まず,アドリブ症例検討会は昨年10月,本年2月の2回にわたって開催。1回目,2回目ともタスクフォースを洛和会音羽病院副院長で府医の研修サポート委員会委員である酒見英太氏に務めていただいた。本症例検討会は,前述のとおりのスタイルになっていることから比較的,WEB会議システムを用いての開催のハードルが低く,効果的な症例の提供が可能であった。
アドリブ症例検討会
1回目の症例は「虫刺されがひどいんです 急性骨髄性白血病(M1)虫刺症にともなう皮膚過剰反応(Hypersensitivity to insect bite)」として医仁会武田総合病院総合診療科研修医の上松優奈氏に,「したが痛いんです・・骨吸収抑制薬関連顎骨壊死(ARONJ)+舌・口腔底膿瘍 」として京都医療センター総合内科専攻医の澤田好江氏に提供いただいた。

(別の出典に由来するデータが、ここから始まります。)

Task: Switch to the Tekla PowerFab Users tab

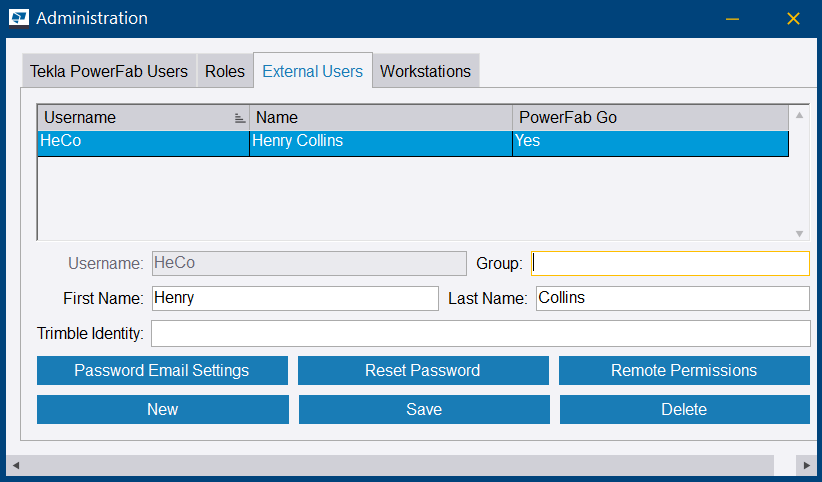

また,2回目は「透析導入患者の持続する炎症反応 ~結核性腹膜炎~」として,京都府立医科大学附属病院 研修医 山本 慎大氏に,「背水の陣:背水(背部痛)の陣(腎) → 決戦(血栓) ~腎盂腎炎による持続的な菌血症の結果として化膿性仙腸関節炎,血栓性静脈炎に至った例」として国立病院機構京都医療センター総合内科研修医中前 拓也氏に症例提供をいただいた。

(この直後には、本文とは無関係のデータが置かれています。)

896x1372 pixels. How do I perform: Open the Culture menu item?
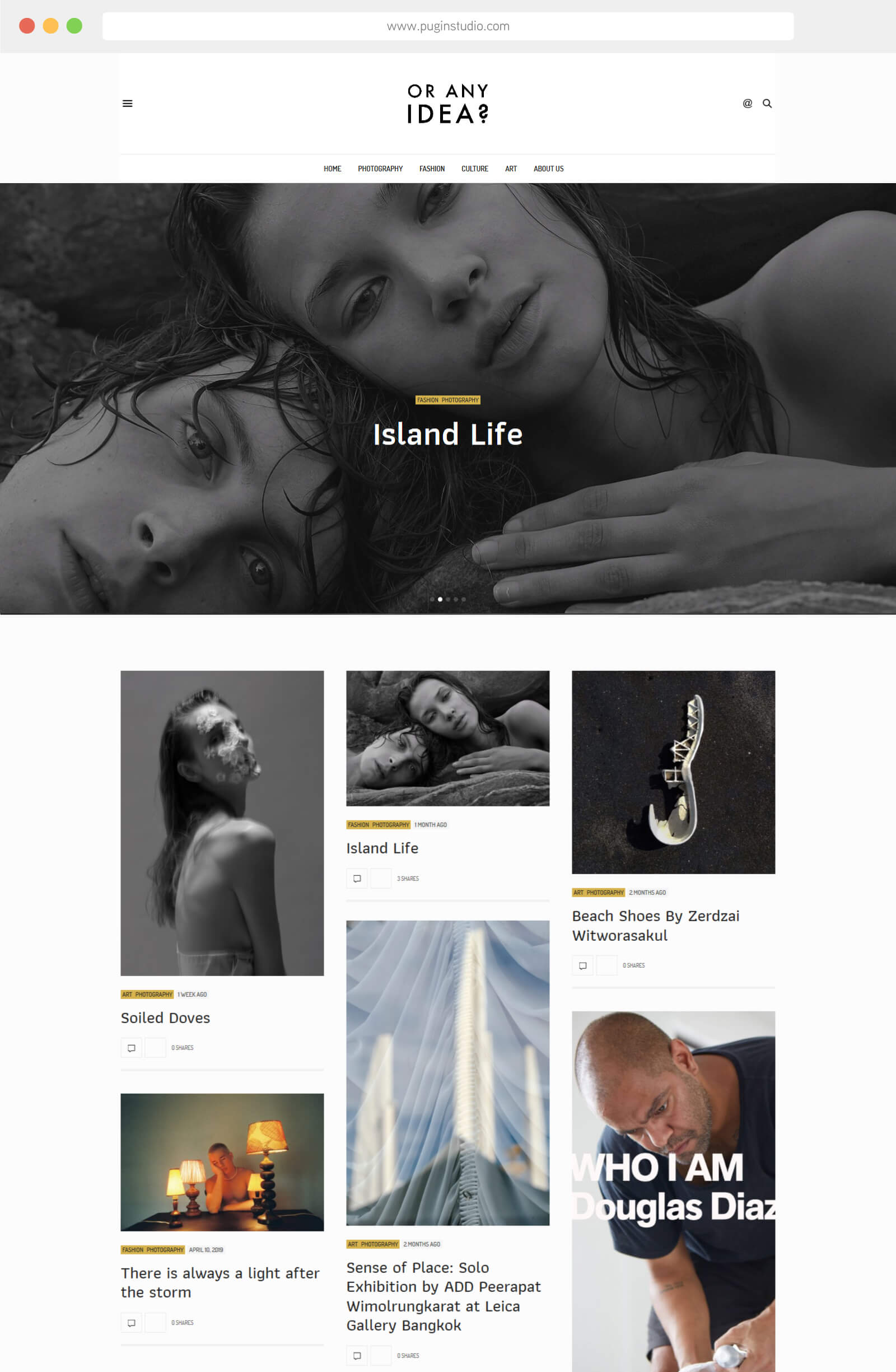click(x=474, y=169)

参加者は酒見氏とのカメラを通したやり取りでも,フィジカルアセスメントから鑑別診断をつけていくとともに,当該症例にかかるレクチャーを受けることで,レベルアップに努めていた。
このほか,府医ではWEB会議システムを利用して,「臨床研修屋根瓦塾KYOTO」,「研修医ワークショップ in Kyoto」を2月28日に同日開催した。
「臨床研修屋根瓦塾KYOTO」は,通常であれば,研修医が所属病院,性別,年数の異なるチームを組んで,タスクが待つ府医会館の会議室に施されたブースを回ることで,多くの知識,技術を身に着けることができる試みである。Web上では一定の制約はあったものの,Web会議システムの機能を十二分に利活用し,ブレイクアウトセッション機能(全体から小会議室への移動)をブースに見立てて展開することができた。

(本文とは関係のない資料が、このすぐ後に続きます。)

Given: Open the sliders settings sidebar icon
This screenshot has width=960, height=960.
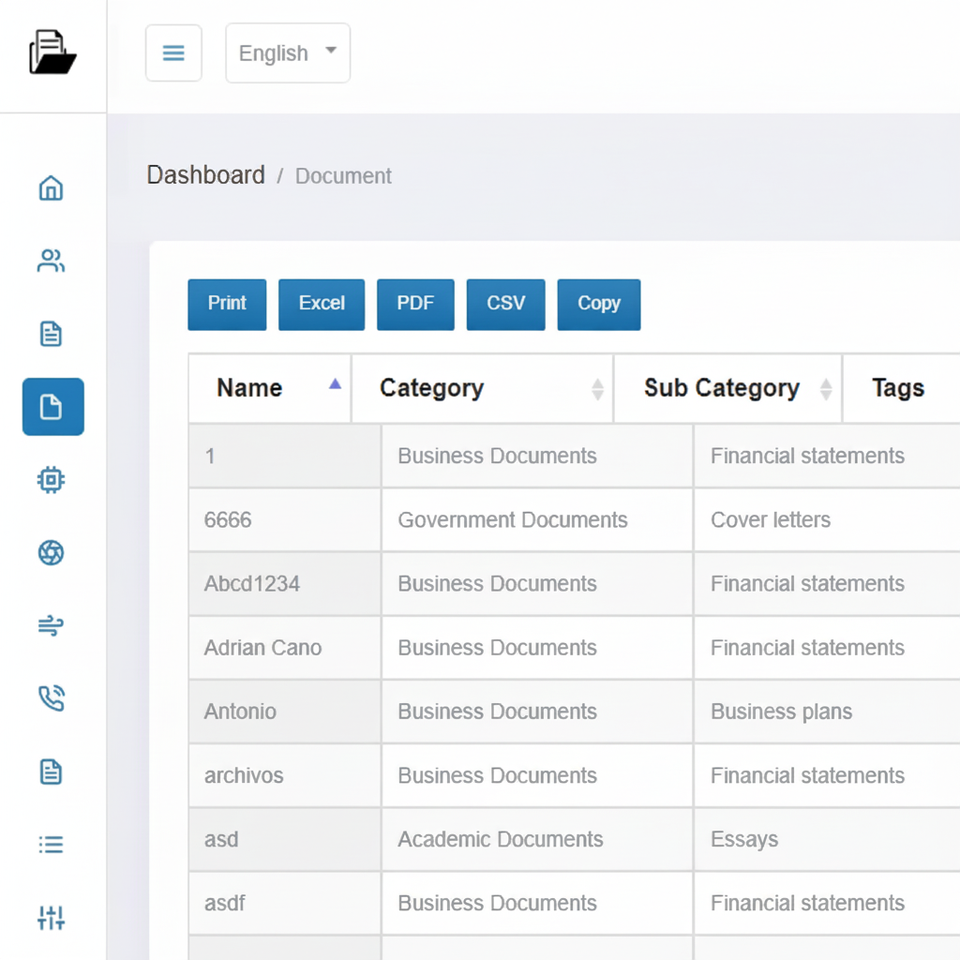Looking at the screenshot, I should coord(51,918).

今回のブースの症例テーマとしては,4人のタスクフォースから「軽症外傷診療」,「アナフィラキシー」,「けいれん」,「高血圧性心不全」が掲げられた。
後段に行われた「研修医ワークショップ in Kyoto」では,通常開催であれば,こちらも府医の会議室に一堂に会し,チームを組んで災害医療で遭遇する問題をシミュレーションし,様々な「MISSION」として盛り込むことで,日常では滅多に体験することができない,大変貴重な研鑽を積む場を得ることができる取組みある。
しかしながら,こちらについてもWEBでの展開を余儀なくされた。ただ,「Web臨床研修屋根瓦塾KYOTO」と同様にブレイクアウトセッション機能を用いることで,例えインターネットを介していても,チームワークを持って取組むことができることを証明した。今回の災害医療シミュレーションでは,ブレイクアウトセッション機能のほかGoogleのJamboardを使い,チーム内の意思疎通の円滑化を向上させることで,とてもWEB上とは思えない多角的なプロダクトが生み出された。
Web臨床研修医,若手勤務医向け事業に積極的にご参画いただいいた,タスク各位には多大なる敬意を表すとともに,深く御礼申し上げる。
府医では,このコロナ禍においても,極力,研修医,若手医師の研鑽の場を確保するべく,工夫を凝らしながら開催方法を検討し,Webであっても「スキルアップ」,「レベルアップ」,「ネットワークの構築」が可能な取組みを模索していきたいと考えている。